Stored data entries
'''

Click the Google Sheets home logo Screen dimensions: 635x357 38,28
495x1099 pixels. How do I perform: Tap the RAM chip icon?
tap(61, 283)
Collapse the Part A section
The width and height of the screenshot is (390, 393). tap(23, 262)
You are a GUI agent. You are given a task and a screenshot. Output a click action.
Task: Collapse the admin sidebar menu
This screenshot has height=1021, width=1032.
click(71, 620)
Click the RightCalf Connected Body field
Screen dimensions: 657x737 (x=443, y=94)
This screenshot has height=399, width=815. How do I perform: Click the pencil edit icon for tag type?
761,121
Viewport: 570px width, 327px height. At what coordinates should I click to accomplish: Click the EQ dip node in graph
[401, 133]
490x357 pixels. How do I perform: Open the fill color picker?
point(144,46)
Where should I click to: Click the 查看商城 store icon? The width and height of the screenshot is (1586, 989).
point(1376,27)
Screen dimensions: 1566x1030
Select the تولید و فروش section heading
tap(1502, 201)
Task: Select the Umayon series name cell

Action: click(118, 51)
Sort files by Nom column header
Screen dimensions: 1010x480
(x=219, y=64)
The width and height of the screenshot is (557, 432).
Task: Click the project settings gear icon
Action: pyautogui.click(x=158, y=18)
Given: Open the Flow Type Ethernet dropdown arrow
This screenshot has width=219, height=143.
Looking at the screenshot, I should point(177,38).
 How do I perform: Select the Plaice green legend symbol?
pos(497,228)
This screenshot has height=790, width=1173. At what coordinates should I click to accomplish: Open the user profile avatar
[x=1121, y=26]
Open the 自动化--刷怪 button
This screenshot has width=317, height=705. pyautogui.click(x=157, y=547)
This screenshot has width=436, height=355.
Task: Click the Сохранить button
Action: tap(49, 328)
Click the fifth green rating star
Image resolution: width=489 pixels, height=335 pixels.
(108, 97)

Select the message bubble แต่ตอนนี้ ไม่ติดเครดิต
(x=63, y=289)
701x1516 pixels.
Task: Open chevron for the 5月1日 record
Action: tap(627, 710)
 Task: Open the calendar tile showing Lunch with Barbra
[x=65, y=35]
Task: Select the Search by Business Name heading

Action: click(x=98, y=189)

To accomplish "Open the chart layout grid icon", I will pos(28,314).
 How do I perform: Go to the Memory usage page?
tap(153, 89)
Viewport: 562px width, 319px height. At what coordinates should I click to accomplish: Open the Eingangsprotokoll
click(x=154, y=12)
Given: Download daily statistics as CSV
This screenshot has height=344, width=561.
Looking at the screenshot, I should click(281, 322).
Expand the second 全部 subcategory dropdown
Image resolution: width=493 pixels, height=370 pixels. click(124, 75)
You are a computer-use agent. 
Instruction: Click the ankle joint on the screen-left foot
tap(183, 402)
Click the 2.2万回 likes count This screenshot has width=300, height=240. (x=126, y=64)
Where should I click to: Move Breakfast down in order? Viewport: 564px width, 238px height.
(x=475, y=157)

'''

• Task objective:
Only those lines of the entries above that run from the line containing "This screenshot has height=344, width=561." to the line containing "Click the 2.2万回", both included, should be transcribed exactly.

• Answer to this exercise:
This screenshot has height=344, width=561.
Looking at the screenshot, I should click(281, 322).
Expand the second 全部 subcategory dropdown
Image resolution: width=493 pixels, height=370 pixels. click(124, 75)
You are a computer-use agent. 
Instruction: Click the ankle joint on the screen-left foot
tap(183, 402)
Click the 2.2万回 likes count This screenshot has width=300, height=240. (x=126, y=64)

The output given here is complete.